First a little boring geological background – all this coastline was formed when the Pacific plate and subsidiary smaller plates slid underneath the North American plate, as opposed to the Florida coast, which has been geologically inactive forever. Back east it's all sedimentary; here, (relatively) recent volcanic activity has deposited lava right along the coast. Looking down the shoreline from an elevated position, you can see a series of sand beaches, interspersed with volcanic headlands.
Rocks at the surf line make for interesting flora and fauna which are out in full view at low tide. On a sand beach, everything that wants to live on the beach has to burrow in the sand. Here, plants and animals can fasten to the rocks and get washed by the sea as the tide goes in and out.
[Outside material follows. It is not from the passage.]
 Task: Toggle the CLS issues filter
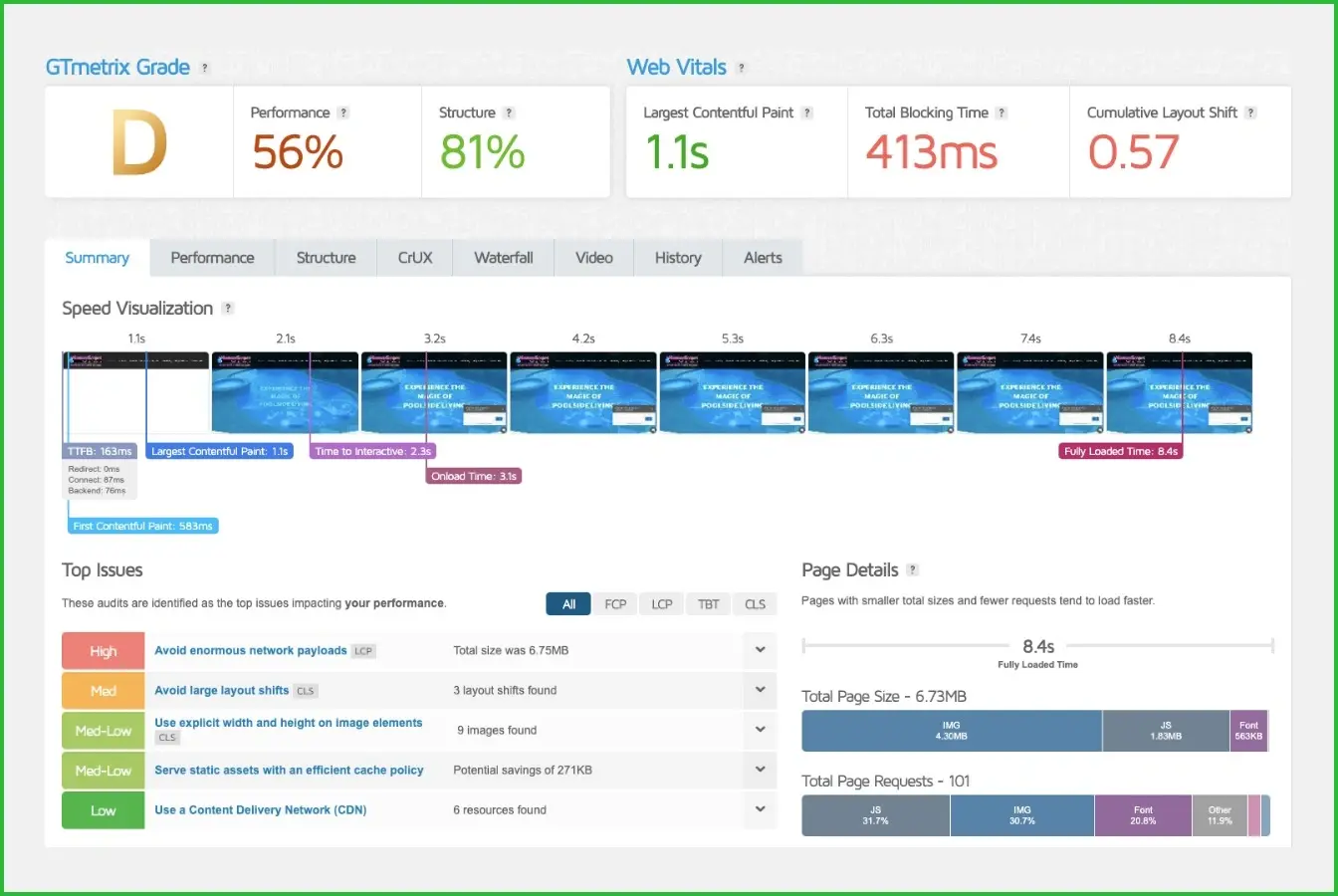(755, 603)
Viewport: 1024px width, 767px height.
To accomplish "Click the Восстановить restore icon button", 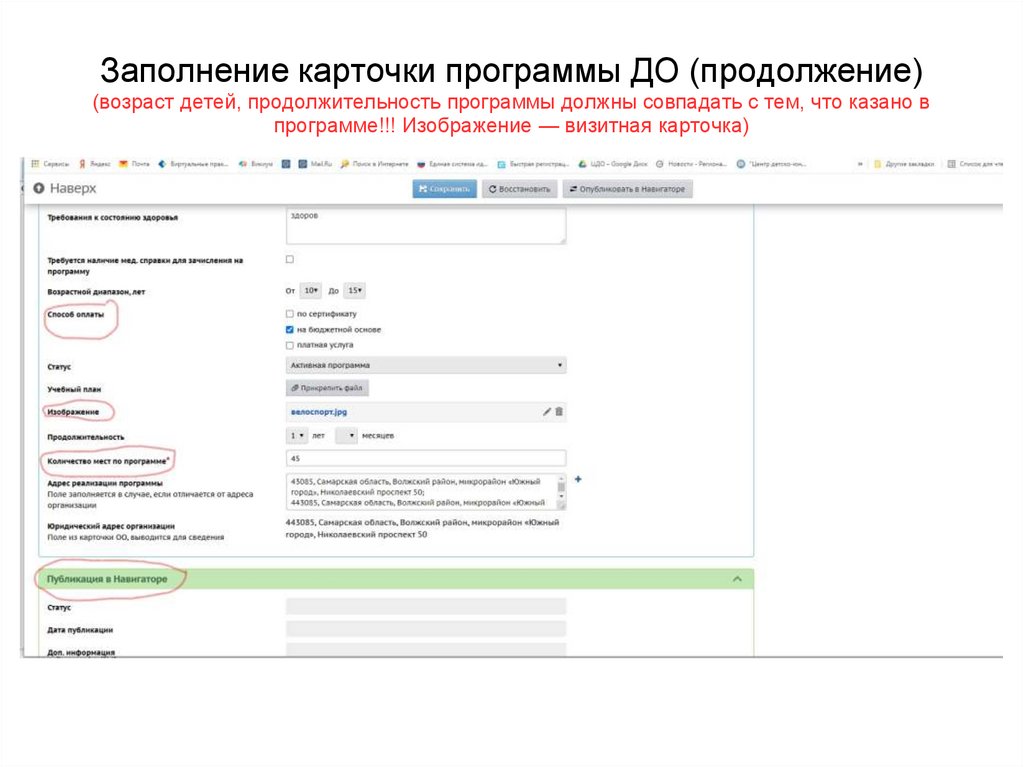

The most numerous and noticeable animals are the filter feeders – barnacles and mussels around here. Walk around the rocks near the water's edge and you'll see them on every hard surface imaginable between the high and low tide lines. The barnacles are usually higher up – they can get by on only a few hours of immersion a day. Beneath them are the mussels, packed solid on the rock face.
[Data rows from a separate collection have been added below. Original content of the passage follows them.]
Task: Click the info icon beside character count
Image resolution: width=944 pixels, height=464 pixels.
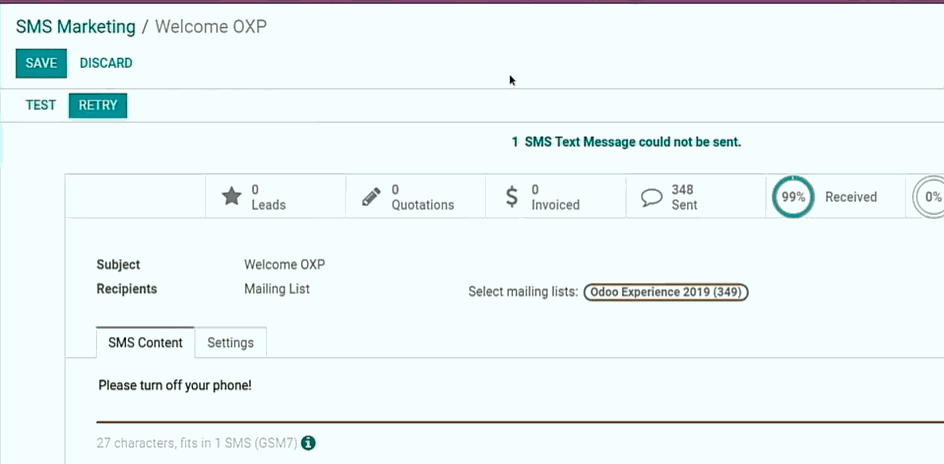Action: tap(309, 443)
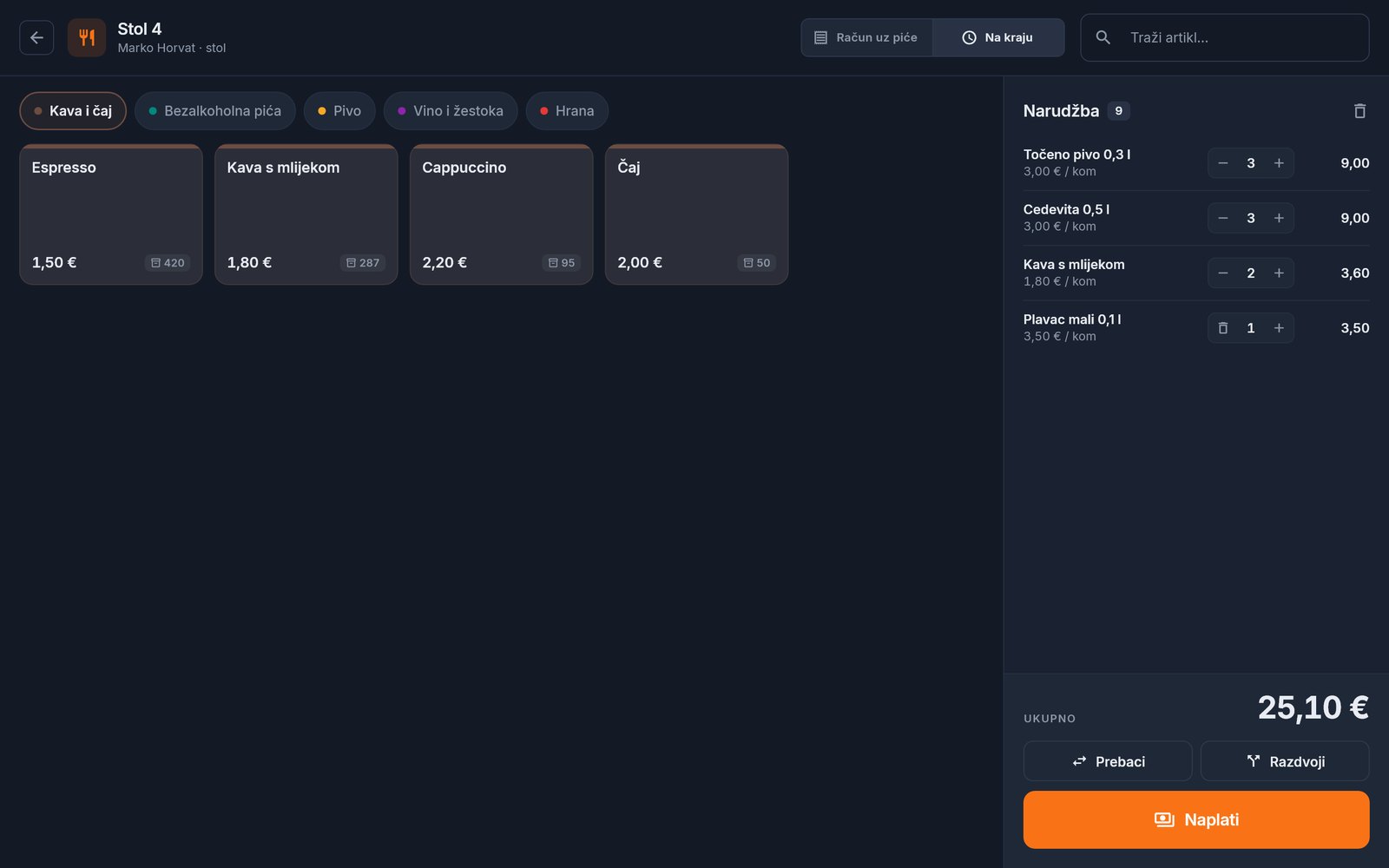Go back using the arrow icon
Viewport: 1389px width, 868px height.
[36, 37]
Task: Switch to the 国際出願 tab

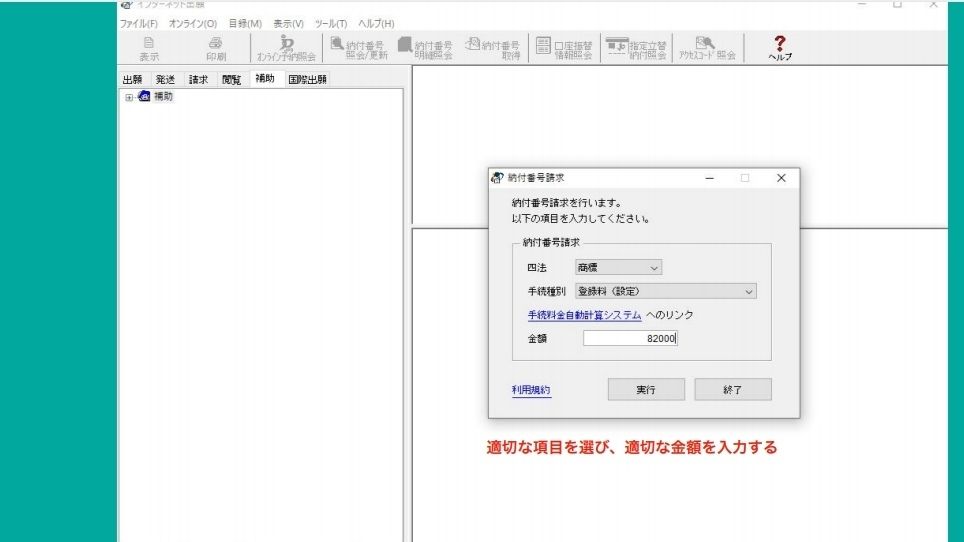Action: [307, 79]
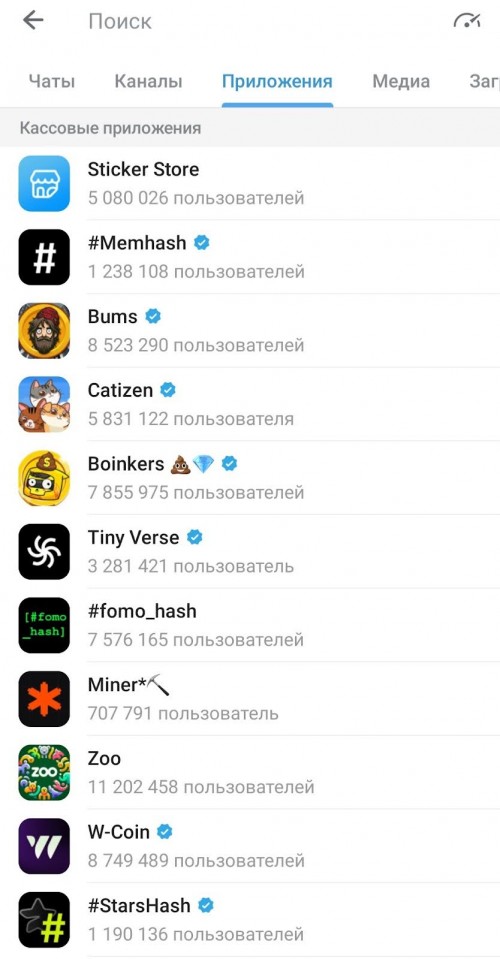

Sea anemones are another filter feeder. They are cnidarians (jellyfish family) instead of molluscs, but they employ the same strategy – let the ocean bring you your dinner. Of course, where there's this much tasty seafood clustered in one place, you'll find other diners – starfish and shorebirds prowl the rocks, looking for a shell that can be pried open. Plants include kelp and other forms of algae as well as sea palms, which spend most of their time being pounded by waves because they insist on living in the intertidal zone.
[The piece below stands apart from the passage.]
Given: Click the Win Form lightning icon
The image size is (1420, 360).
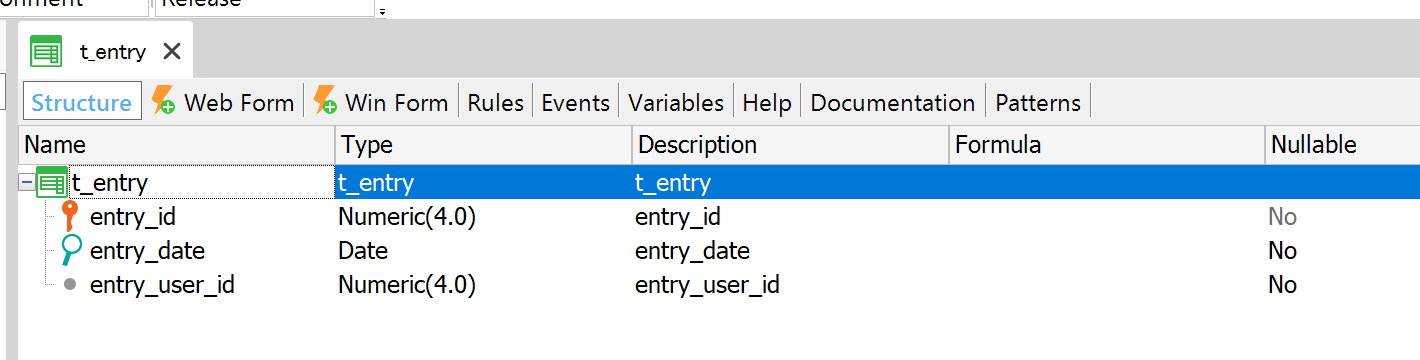Looking at the screenshot, I should tap(325, 101).
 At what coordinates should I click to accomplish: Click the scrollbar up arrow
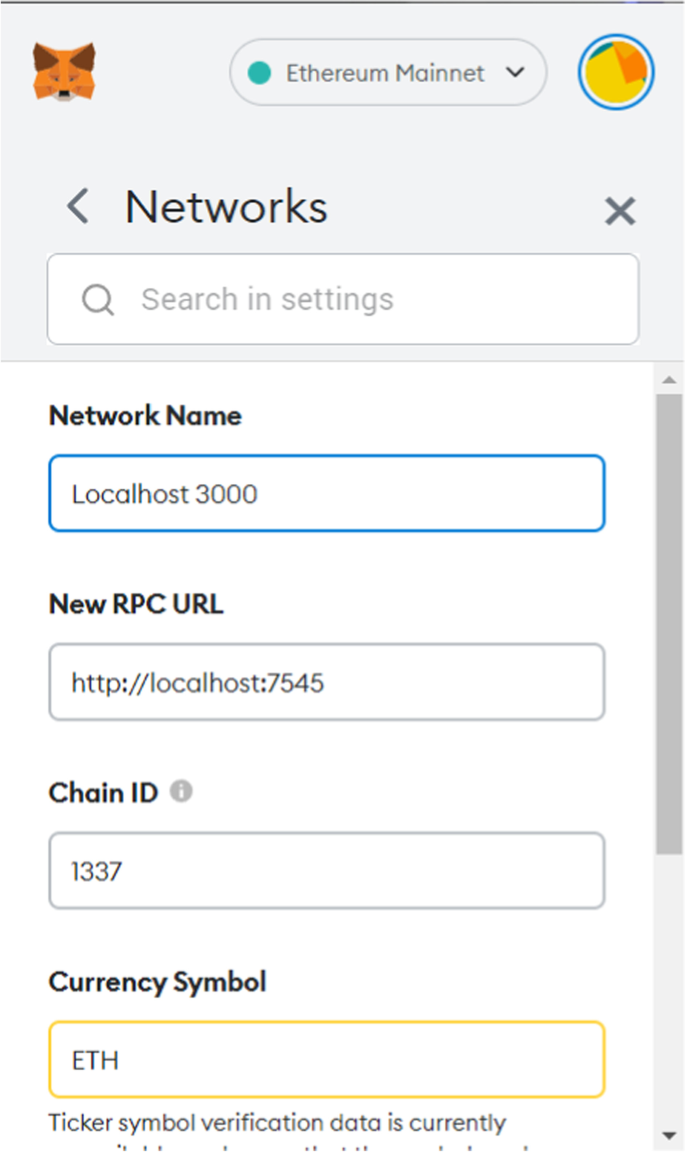coord(670,380)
I'm having a great time waiting for low tide and descending the cliffs to explore the rocks and tidepools. I even found what I think is a chiton – a single-shell mollusc I have only read about, and never seen in the wild. Someone help me out on this if my book-learning is leading me astray, but that's my best guess. Having spent my life far from where these creatures live, it's fascinating to finally meet some of them in person.
All along the coast here is a reminder that we're not the first to explore these shores. As the seacliffs slowly erode, they expose middens – piles of shells left by the original inhabitants of the Pacific Northwest. Here at the beach was a steady source of protein from shellfish and carbs and vitamins from seaweed that made the weather bearable. Under a few hundred or few thousand years worth of topsoil, just below the top of the cliff, there's a white band of these shells in most of the creek mouth areas where the mussel rocks are.
I'm not getting much company in my explorations – Fiona's scientific interests lie with the birds and rodents in the bushes higher up the cliffs, and Sharon just likes to walk along the sand. I'm having fun, though. This is exactly the type of thing I dreamed about doing during the time I spent planning for retirement and outfitting my Roadtrek for boondocking – exploring and experiencing strange new places I had previously only read about, and then as night falls, cooking dinner and falling to sleep listening to the surf. When the sun comes up tomorrow, I'm already here and ready for another day of exploration. It makes all the work worthwhile.